WORK ITEM: Write out the line with "Given: Click the" and every later line through the end of the data below, exactly as given, with no pictures in the copy.

Records excerpted from a collection:
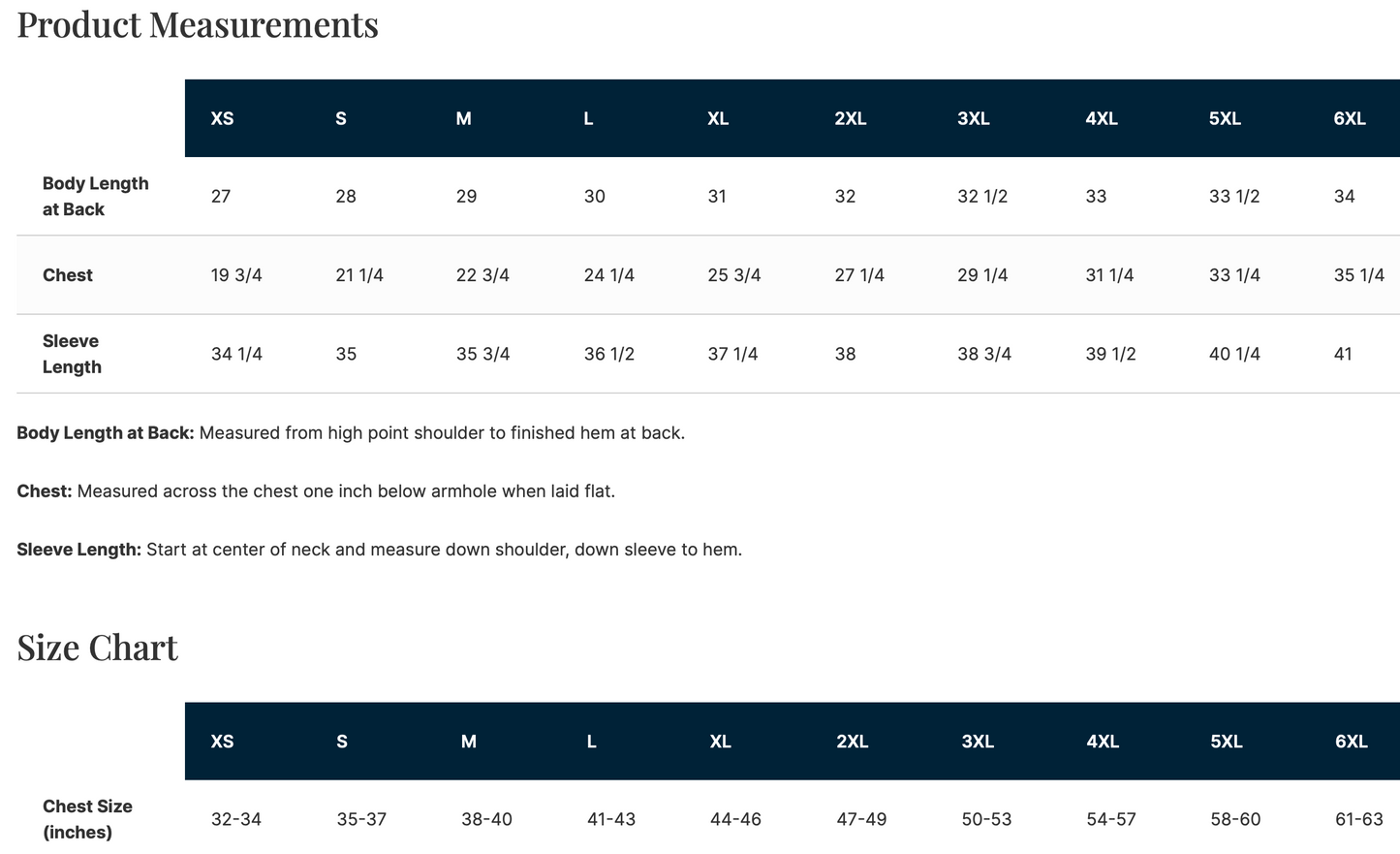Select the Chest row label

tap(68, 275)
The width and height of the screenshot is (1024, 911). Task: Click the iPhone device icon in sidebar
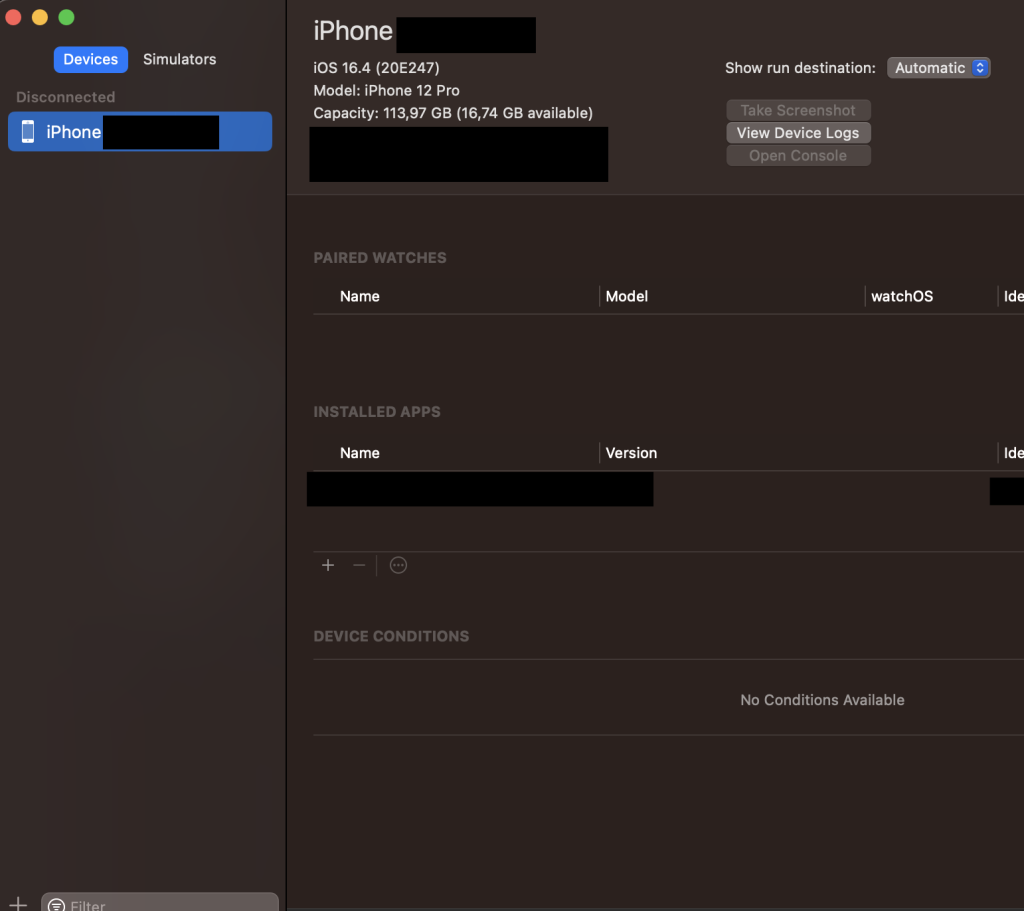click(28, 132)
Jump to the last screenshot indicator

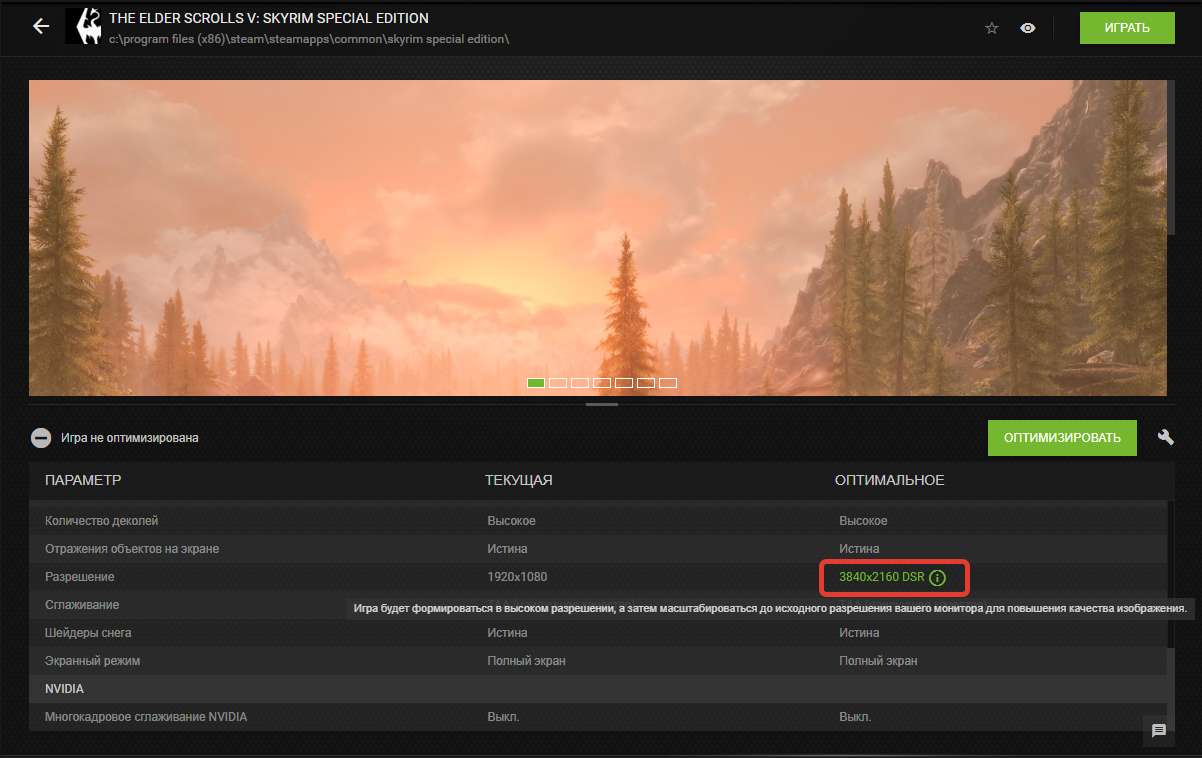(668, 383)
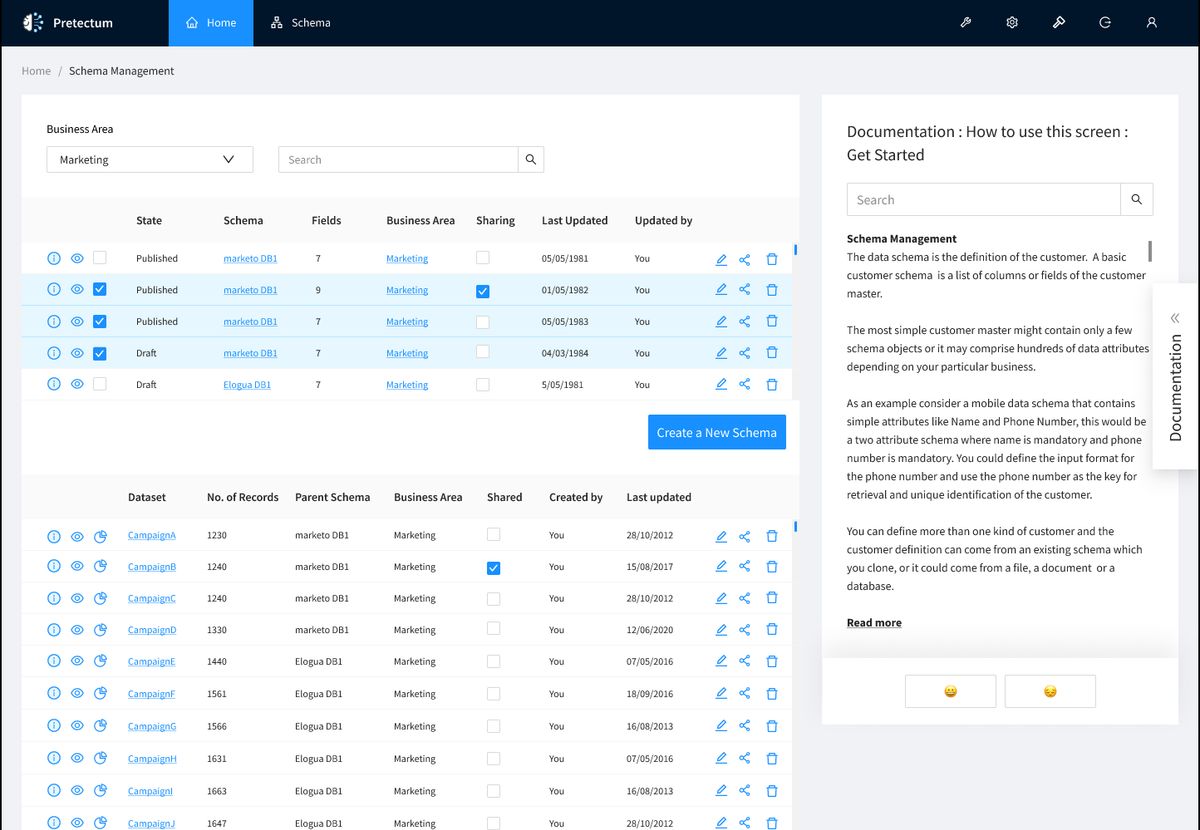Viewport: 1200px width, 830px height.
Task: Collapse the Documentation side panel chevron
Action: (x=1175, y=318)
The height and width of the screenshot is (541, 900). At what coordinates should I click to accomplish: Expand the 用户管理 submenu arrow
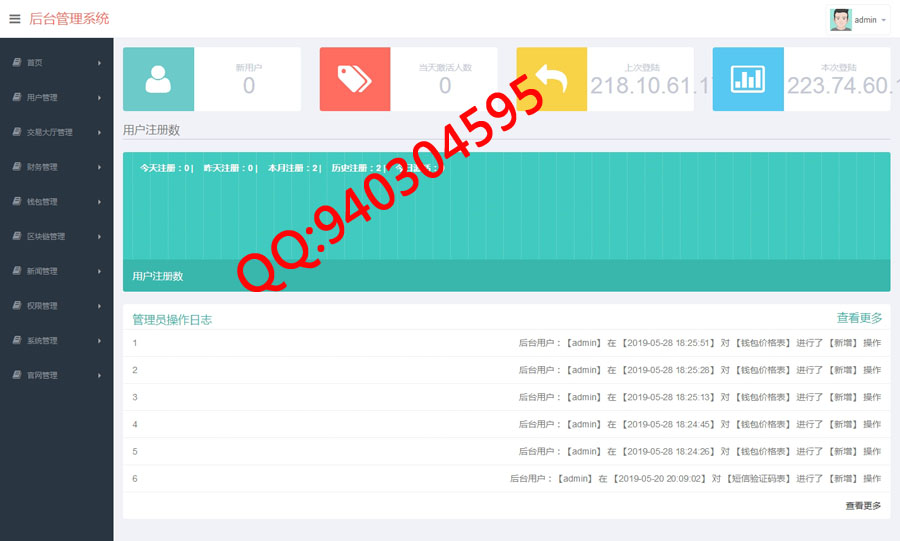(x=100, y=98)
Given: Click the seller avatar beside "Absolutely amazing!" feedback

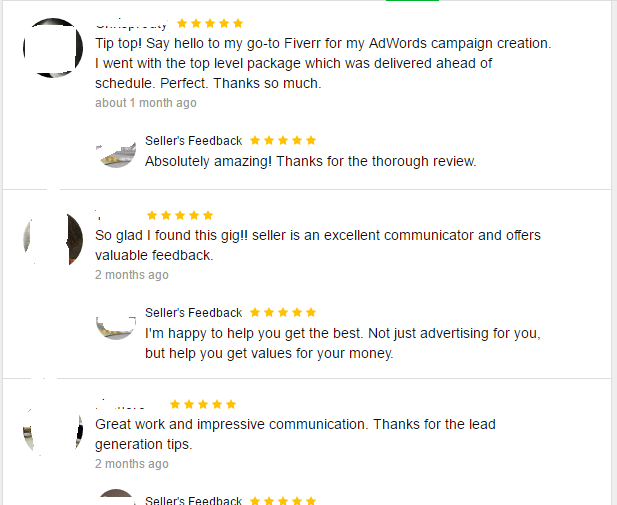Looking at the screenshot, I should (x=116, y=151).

TASK ANSWER:
Given: Click the seller avatar beside "Absolutely amazing!" feedback

Looking at the screenshot, I should (x=116, y=151).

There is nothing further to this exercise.